Hospital appeal delayed

A judge last week adjourned a hearing in the appeal of the certificate of need issued to Swedish Medical Center for a new 175-bed hospital in the Issaquah Highlands.

A judge last week adjourned a hearing in the appeal of the certificate of need issued to Swedish Medical Center for a new 175-bed hospital in the Issaquah Highlands.

The matter is on hold while the judge determines what the scope of the hearing should be, said Brian Grimm, an attorney with Dorsey & Whitney working on Swedish’s behalf.

“It became clear that the parties had a key disagreement as to what the scope of the hearing was,” Grimm said.
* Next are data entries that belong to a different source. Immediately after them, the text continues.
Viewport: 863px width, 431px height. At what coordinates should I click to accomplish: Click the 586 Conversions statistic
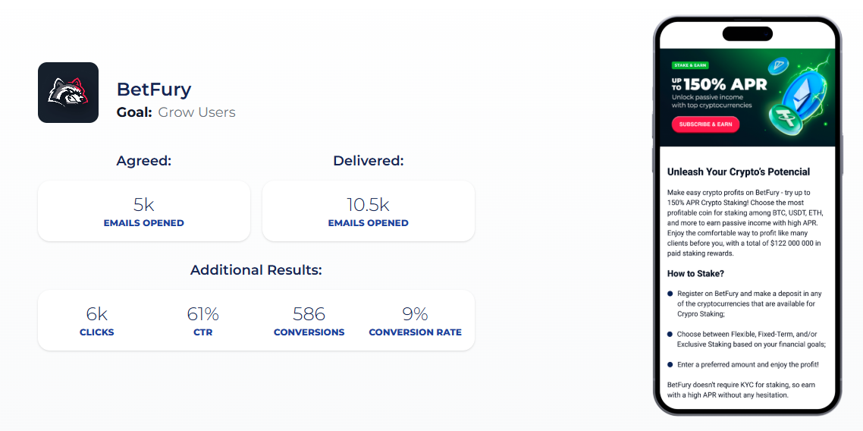(x=309, y=320)
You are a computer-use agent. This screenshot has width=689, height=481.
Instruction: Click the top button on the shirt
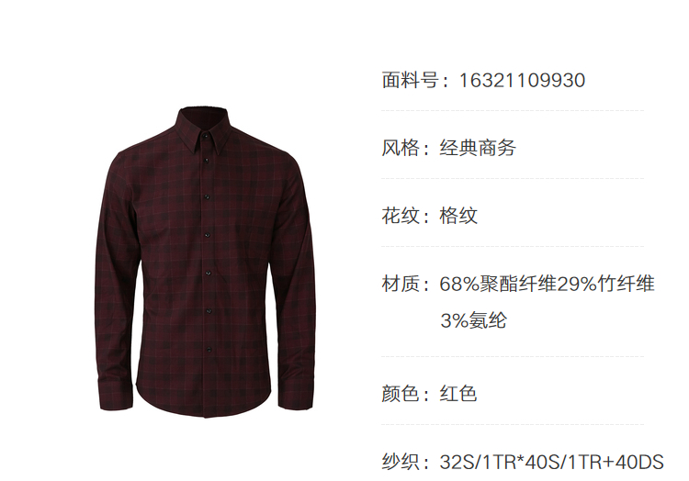tap(206, 137)
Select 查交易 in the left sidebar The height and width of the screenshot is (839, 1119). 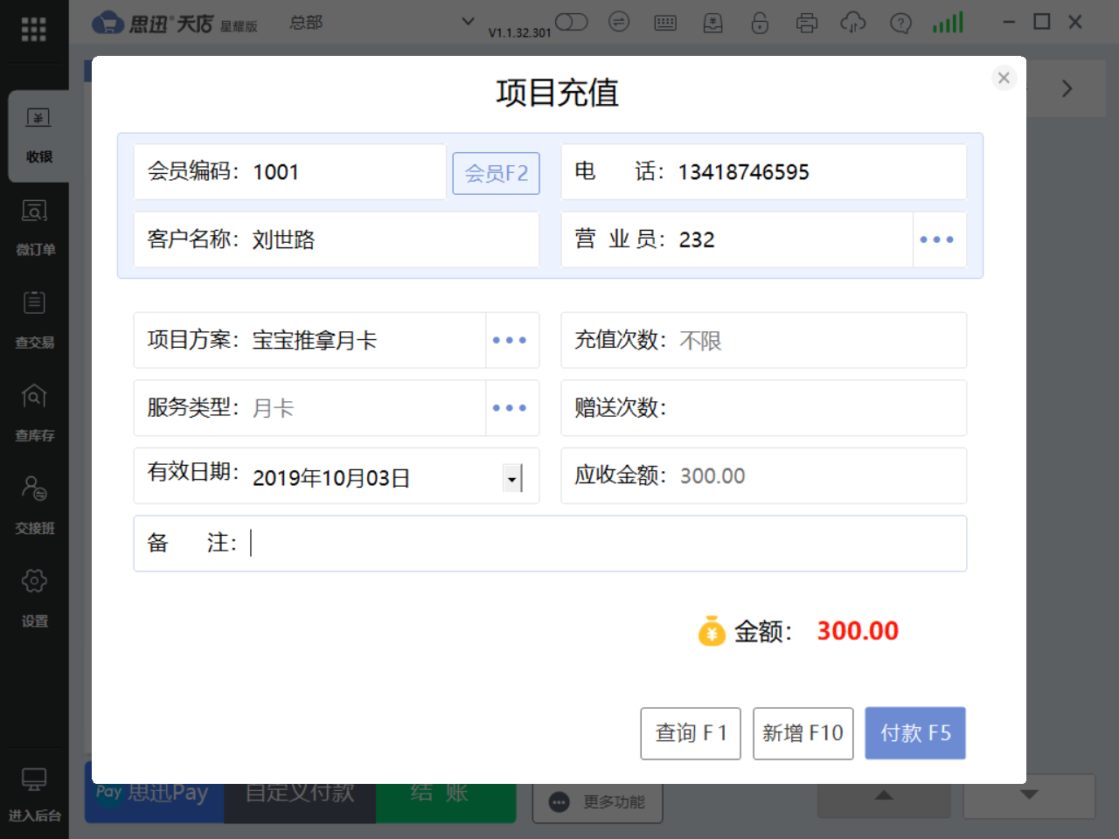[x=34, y=319]
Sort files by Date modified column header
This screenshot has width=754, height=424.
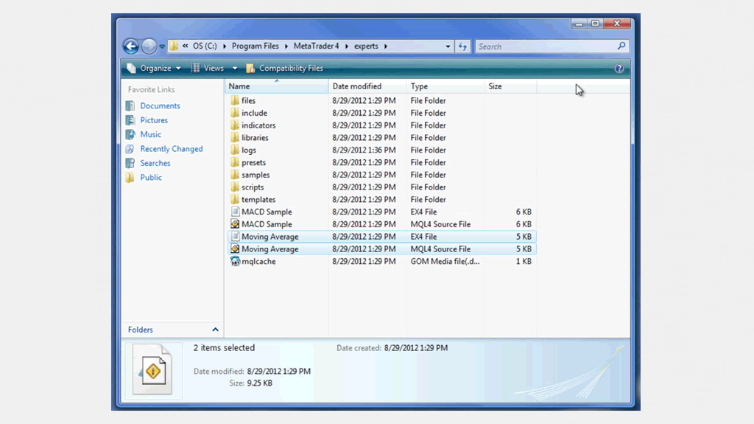[x=356, y=86]
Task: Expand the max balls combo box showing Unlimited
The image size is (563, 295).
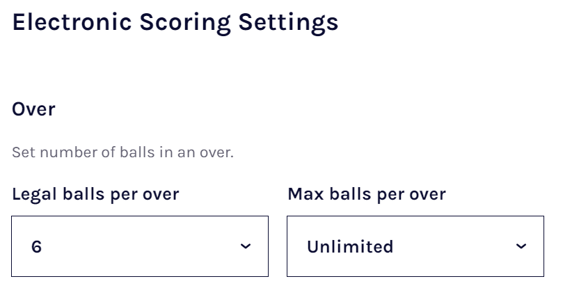Action: click(x=415, y=246)
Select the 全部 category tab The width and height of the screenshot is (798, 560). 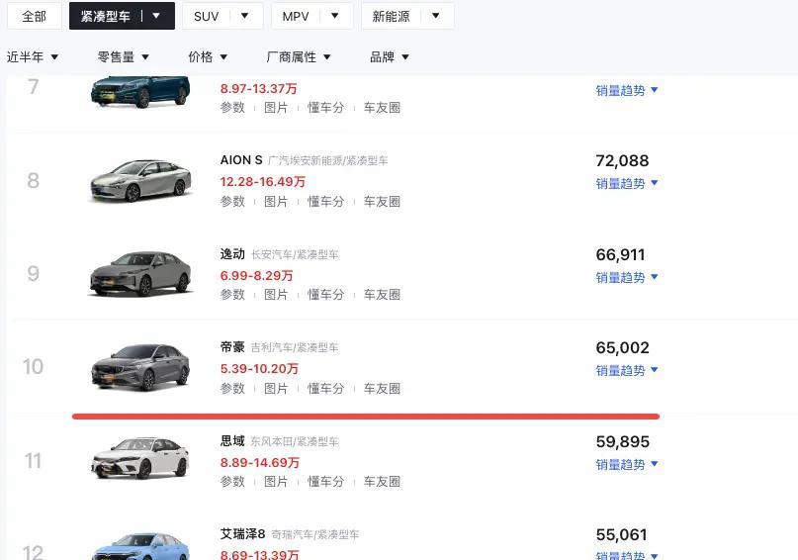tap(34, 16)

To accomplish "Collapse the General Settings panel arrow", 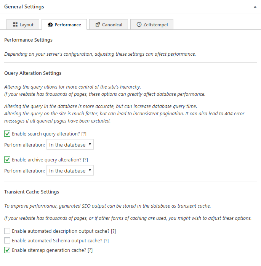I will tap(255, 7).
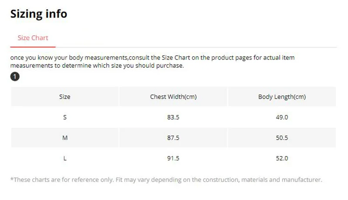The height and width of the screenshot is (200, 348).
Task: Click the 87.5 chest width value
Action: pyautogui.click(x=173, y=138)
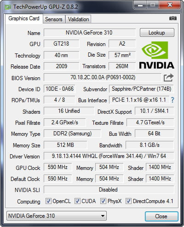This screenshot has height=227, width=184.
Task: Click the Lookup button
Action: [x=157, y=33]
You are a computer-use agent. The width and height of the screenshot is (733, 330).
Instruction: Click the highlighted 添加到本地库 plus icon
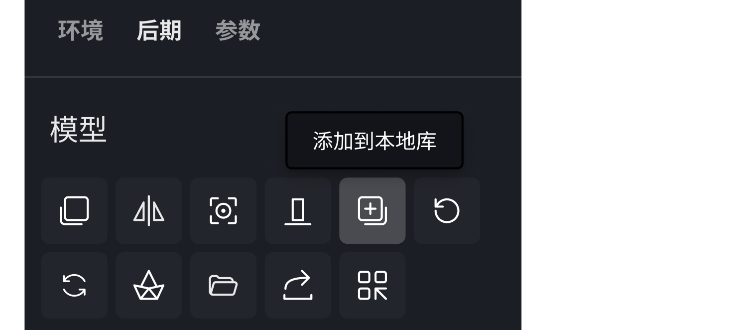point(372,210)
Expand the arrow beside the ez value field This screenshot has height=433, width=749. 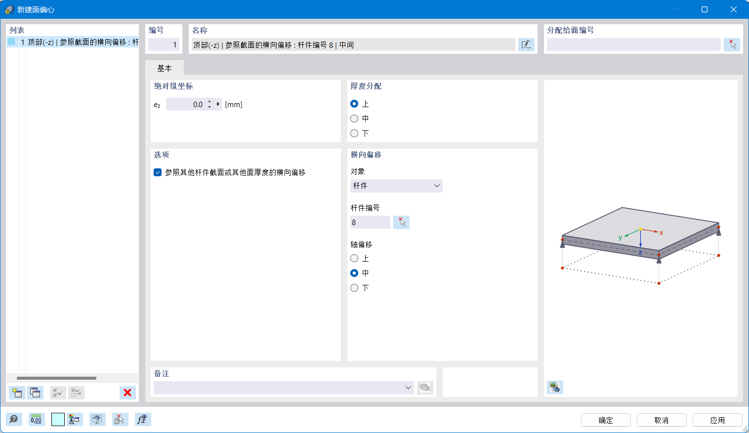click(217, 104)

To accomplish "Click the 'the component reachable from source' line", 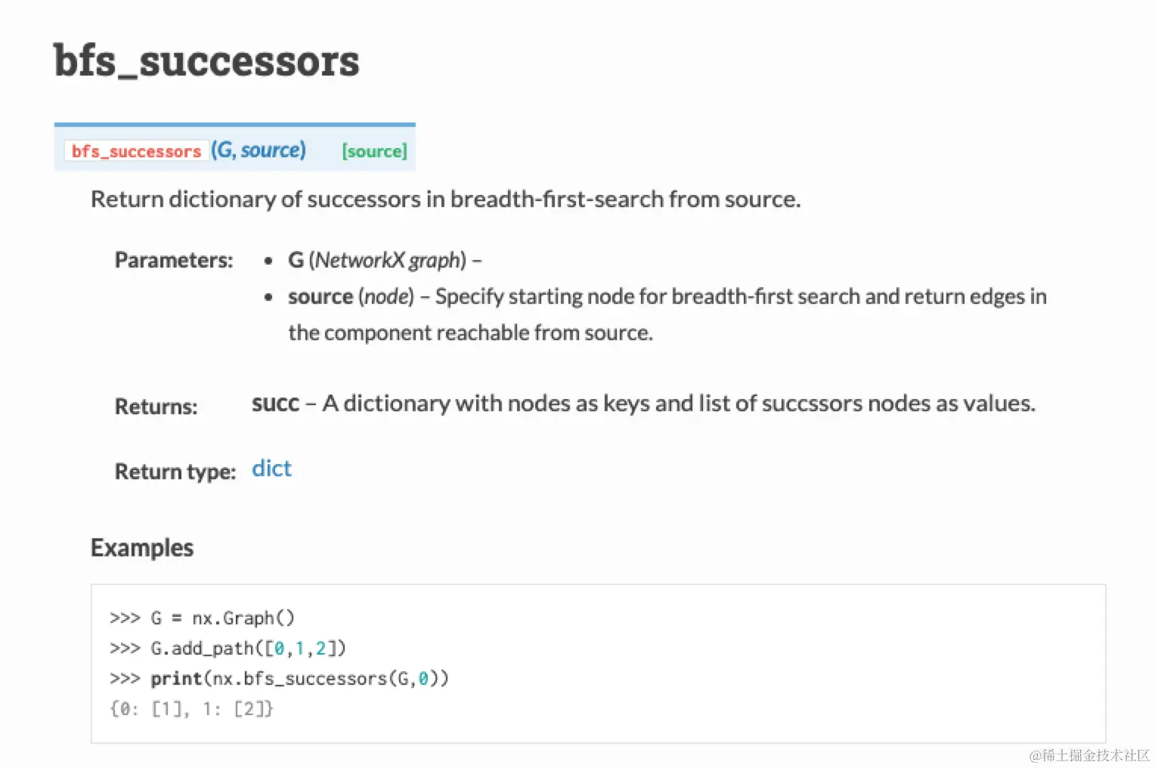I will click(x=470, y=333).
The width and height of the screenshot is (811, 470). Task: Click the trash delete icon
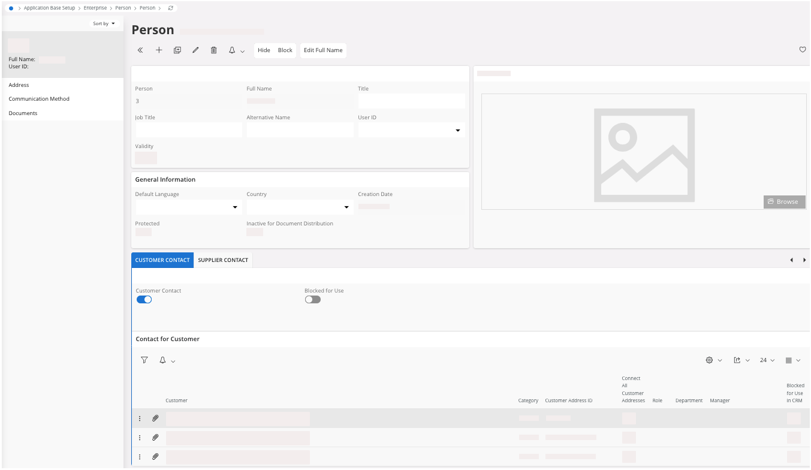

Four hospitals, Overlake Medical Center, Snoqualmie Valley Hospital, Children’s Hospital and Regional Medical Center and Evergreen Healthcare, appealed the certificate of need, contending that the project will squeeze all of the available beds into just one location in Issaquah.

Overlake officials are waiting for the hearing to move forward, spokeswoman Karen Johnson said.

“We’ve been serving the Eastside communities for a long time. We’re committed to the eastside and the residents here,” Johnson said.

Heidi Aylsworth, now the administrative director for orthopedics at Swedish but formerly involved in developing Swedish’s plans for Issaquah, said that hospital officials are moving forward with the master planning for the 17.88-acre site in the Highlands.

“We’re just staying the course with the assumption that we will be granted all 175 beds,” Aylsworth said. “We knew it would be a long, litigative process and we know that tends to ebb and flow in different directions.”

Hospital officials are meeting regularly with staff members from Mahlum Architects, and also have organized a community advisory board.

Jim Berry, a Sammamish resident who sits on the board, said most of the discussions so far have been pretty conceptual, but that they have given their thoughts about what will matter to patients.

“In this era of increasing tech access, for somebody who’s in a hospital, that one-on-one care is what’s important,” Berry said. “The patient needs to know there’s a person around who’s paying attention to their needs.”

Grimm said that the petitioners are due to turn in a legal brief to the administrative health law judge today, and Swedish has a week to respond. The judge should rule on the hearing’s scope by May 19.